***** Exercise input
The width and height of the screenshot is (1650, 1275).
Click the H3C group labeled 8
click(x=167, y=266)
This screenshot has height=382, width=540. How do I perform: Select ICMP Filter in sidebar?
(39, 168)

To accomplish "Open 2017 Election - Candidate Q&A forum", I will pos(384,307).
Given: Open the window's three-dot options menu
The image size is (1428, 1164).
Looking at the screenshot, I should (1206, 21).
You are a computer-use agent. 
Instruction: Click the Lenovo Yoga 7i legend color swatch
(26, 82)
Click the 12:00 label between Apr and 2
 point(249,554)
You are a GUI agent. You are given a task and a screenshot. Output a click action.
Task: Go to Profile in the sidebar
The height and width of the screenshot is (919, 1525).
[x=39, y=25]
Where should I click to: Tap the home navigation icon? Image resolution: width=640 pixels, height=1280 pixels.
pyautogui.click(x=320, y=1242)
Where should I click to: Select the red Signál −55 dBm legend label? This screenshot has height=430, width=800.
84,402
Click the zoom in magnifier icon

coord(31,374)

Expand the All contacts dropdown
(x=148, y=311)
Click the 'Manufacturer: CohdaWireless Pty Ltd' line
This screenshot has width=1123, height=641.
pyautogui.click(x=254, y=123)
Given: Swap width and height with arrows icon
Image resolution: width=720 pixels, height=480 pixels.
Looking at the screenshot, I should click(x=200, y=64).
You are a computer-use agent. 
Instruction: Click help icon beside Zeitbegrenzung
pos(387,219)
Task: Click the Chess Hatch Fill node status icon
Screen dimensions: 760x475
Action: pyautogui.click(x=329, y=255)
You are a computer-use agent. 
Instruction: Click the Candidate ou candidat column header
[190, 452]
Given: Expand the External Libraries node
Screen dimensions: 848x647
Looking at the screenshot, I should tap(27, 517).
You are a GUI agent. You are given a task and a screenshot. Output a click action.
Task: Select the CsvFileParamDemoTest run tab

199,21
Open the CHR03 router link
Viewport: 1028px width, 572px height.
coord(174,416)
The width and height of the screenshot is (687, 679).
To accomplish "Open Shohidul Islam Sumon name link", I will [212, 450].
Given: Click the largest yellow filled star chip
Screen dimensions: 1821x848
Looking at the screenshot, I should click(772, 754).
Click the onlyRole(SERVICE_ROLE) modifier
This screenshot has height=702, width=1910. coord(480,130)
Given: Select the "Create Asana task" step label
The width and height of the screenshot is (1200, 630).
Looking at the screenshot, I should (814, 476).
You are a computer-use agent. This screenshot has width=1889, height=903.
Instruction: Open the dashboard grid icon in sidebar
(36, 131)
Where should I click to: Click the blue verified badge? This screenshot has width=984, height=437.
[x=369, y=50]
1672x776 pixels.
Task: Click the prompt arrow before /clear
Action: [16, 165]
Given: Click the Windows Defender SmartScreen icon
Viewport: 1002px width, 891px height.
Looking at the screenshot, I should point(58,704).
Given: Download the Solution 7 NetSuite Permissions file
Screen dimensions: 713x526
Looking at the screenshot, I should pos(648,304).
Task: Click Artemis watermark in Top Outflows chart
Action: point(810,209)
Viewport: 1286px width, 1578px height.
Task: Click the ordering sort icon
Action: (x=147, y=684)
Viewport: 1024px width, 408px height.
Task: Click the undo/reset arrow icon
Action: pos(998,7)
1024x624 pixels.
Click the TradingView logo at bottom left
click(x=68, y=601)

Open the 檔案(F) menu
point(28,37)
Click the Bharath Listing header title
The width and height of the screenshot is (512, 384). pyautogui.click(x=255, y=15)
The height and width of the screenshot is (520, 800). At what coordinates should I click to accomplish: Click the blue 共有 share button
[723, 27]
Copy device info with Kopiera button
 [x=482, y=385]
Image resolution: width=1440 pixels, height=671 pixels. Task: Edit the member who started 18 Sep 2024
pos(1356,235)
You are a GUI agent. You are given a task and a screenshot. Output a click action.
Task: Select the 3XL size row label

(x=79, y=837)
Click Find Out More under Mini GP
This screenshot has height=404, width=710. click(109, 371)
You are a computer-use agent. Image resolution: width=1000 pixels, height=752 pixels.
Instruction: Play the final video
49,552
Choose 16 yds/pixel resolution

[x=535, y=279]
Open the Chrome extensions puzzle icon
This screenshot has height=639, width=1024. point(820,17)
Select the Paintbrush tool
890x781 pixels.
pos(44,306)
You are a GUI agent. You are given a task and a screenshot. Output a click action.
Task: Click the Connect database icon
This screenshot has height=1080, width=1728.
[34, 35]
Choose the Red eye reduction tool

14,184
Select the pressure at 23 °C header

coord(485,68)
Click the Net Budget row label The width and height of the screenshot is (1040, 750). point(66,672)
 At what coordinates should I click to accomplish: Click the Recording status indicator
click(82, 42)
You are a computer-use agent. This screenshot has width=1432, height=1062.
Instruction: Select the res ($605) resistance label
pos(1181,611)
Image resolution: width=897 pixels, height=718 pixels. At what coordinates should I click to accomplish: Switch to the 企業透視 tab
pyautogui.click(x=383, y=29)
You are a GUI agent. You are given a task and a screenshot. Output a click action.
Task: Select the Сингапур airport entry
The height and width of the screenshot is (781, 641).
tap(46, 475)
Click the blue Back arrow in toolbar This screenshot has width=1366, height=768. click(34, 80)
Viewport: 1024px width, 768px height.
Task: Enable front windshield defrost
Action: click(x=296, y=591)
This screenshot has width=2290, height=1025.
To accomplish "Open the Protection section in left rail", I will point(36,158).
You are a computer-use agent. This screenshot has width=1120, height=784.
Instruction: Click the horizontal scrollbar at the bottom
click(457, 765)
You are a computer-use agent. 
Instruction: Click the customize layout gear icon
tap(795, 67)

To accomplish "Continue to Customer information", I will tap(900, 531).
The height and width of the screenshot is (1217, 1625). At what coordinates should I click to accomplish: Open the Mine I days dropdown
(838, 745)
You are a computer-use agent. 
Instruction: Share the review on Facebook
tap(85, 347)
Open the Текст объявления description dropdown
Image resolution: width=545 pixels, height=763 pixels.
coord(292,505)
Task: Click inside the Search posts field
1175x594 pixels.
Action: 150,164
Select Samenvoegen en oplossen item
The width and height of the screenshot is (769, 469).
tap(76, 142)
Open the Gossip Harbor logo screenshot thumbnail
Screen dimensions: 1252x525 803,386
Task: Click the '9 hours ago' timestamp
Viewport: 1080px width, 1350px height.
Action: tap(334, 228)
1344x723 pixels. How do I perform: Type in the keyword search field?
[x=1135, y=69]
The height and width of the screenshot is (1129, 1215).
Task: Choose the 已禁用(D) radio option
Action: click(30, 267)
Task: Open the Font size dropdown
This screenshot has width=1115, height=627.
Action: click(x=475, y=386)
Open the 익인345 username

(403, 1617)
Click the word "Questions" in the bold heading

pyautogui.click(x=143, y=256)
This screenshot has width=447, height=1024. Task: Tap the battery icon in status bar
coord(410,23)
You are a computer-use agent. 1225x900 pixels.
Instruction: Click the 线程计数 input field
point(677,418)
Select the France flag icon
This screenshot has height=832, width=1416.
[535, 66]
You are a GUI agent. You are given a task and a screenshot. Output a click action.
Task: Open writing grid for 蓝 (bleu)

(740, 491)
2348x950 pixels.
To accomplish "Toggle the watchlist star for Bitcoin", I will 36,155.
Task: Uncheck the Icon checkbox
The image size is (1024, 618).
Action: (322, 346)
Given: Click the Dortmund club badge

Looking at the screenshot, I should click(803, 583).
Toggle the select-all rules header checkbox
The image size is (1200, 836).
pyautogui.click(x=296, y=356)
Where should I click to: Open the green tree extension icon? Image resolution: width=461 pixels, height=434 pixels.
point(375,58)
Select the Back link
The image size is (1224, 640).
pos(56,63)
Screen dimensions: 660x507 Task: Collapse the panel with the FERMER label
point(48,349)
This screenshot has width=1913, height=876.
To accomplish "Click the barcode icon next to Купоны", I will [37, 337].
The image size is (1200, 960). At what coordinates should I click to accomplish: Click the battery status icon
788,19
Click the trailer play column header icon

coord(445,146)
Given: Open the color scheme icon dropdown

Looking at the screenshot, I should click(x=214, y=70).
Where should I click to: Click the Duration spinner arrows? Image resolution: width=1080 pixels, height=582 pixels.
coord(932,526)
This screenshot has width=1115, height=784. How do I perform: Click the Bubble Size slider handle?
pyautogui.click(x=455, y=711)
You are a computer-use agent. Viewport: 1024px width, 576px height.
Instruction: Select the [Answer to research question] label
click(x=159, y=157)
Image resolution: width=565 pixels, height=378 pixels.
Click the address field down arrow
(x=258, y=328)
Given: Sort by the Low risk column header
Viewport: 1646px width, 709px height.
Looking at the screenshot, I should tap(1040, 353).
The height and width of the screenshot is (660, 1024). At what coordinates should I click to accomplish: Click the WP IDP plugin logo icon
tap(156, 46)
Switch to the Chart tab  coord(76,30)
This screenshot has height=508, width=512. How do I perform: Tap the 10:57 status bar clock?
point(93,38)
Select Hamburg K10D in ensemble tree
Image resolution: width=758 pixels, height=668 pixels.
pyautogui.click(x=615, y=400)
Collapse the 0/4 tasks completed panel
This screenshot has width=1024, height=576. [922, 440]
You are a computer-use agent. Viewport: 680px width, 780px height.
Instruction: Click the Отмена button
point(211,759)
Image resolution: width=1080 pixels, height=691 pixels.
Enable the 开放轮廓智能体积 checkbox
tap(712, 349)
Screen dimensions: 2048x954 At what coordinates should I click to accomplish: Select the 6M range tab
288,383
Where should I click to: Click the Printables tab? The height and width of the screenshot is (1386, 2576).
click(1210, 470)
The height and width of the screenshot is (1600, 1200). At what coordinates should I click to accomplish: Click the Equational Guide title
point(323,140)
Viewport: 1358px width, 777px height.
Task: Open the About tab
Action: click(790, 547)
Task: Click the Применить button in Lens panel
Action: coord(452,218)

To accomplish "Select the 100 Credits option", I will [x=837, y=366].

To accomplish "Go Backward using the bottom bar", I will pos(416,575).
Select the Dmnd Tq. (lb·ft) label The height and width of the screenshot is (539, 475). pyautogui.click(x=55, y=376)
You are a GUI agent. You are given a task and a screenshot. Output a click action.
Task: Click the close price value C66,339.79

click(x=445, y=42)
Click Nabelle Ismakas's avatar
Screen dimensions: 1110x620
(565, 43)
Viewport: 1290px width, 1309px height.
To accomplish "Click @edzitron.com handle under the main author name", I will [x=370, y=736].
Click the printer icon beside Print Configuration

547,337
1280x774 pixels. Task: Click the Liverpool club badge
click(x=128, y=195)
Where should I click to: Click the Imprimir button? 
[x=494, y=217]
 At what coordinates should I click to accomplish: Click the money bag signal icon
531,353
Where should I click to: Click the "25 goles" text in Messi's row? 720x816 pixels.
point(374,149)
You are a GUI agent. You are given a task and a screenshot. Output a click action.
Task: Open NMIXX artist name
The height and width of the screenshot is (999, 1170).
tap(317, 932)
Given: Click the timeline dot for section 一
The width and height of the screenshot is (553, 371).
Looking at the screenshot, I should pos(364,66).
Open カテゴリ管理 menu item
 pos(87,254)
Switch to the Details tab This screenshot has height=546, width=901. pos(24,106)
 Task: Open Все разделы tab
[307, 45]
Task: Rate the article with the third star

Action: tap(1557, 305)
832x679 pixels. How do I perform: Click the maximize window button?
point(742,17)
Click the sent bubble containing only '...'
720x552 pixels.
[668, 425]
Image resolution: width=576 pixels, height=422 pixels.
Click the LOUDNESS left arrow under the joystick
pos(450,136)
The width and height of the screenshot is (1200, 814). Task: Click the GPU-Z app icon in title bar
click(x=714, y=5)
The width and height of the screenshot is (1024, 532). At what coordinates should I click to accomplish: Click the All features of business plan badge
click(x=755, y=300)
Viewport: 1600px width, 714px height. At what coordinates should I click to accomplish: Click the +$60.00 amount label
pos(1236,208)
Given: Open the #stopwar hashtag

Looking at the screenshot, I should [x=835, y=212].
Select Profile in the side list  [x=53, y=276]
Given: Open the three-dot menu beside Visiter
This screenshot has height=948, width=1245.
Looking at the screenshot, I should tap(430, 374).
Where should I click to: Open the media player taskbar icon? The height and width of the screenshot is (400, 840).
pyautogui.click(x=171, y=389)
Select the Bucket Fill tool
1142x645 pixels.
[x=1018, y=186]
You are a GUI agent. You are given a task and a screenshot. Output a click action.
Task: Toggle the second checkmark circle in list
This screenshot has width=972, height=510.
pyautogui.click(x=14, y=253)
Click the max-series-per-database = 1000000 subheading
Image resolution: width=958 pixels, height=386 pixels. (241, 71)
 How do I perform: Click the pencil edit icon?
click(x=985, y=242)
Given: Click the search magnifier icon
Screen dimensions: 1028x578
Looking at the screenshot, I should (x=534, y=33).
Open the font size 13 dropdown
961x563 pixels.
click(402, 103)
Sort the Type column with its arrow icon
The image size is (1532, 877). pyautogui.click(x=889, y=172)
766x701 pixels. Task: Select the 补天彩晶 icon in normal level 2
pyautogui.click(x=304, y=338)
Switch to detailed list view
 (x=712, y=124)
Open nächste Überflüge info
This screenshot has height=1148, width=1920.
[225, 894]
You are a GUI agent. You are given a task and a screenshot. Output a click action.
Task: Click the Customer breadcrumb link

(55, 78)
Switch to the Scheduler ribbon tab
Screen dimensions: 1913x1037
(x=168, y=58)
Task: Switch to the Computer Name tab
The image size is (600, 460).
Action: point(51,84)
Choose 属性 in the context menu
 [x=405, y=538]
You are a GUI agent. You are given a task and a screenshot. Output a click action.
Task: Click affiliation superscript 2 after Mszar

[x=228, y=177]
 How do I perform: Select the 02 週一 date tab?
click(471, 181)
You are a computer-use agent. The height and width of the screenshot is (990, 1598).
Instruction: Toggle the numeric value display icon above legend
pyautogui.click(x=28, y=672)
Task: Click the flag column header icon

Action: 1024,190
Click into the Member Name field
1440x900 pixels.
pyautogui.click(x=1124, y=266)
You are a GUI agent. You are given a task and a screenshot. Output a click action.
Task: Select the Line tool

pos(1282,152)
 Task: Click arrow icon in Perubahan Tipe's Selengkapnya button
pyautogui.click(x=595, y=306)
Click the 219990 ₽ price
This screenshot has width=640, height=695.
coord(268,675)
**********
— Task —
Check each line of the material above for the string "Profile". Please count those that have it and reply with the number only.

— Reply —
2